To investigate the mechanisms behind the worsening of acute lung injury (ALI) in obesity, transcriptomic sequencing is performed, and significantly reduced mRNA levels of Aconitate Decarboxylase 1 (ACOD1) in the lung tissue of high-fat diet (HFD) mice are found. Clinical samples are collected, an ALI model is established in HFD mice, and both human and mouse samples are analyzed, revealing a significant decrease in ACOD1 expression in lung tissue and alveolar macrophages in obesity. Further in vivo and in vitro experiments show that ACOD1 knockdown worsens lung injury, inflammation, and oxidative stress, while ACOD1 overexpression alleviates these effects. Moreover, nuclear factor erythroid 2-related factor 2 (Nrf2) inhibition diminishes the protective effects of ACOD1 overexpression in ALI exacerbated by obesity.

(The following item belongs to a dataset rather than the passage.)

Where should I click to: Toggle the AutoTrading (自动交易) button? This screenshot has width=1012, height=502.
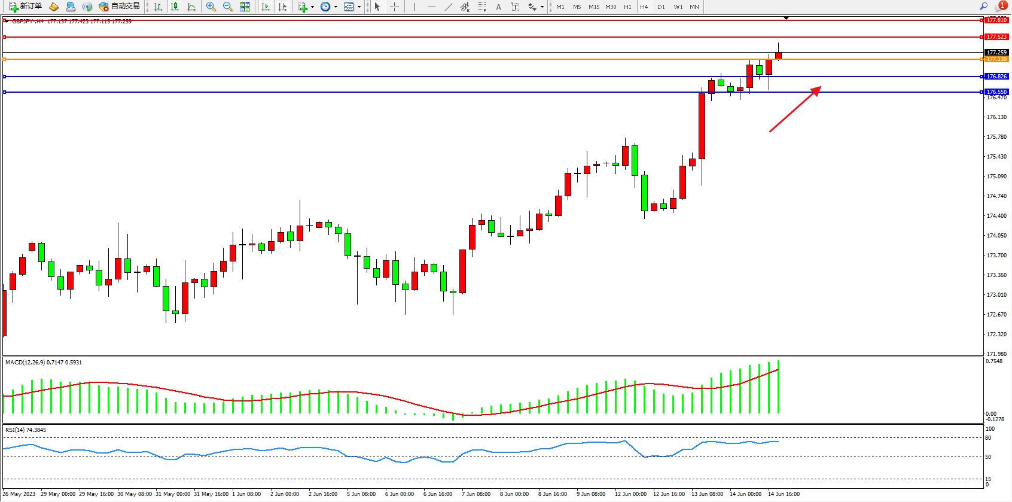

Additionally, in the context of obesity, growth factor independent 1 (GFI1) protein levels are elevated in alveolar macrophages, and its knockdown leads to upregulated ACOD1 expression. Therefore, this study suggests that ACOD1 downregulation in alveolar macrophages is a key factor in worsening ALI in obesity, likely driven by GFI1 upregulation.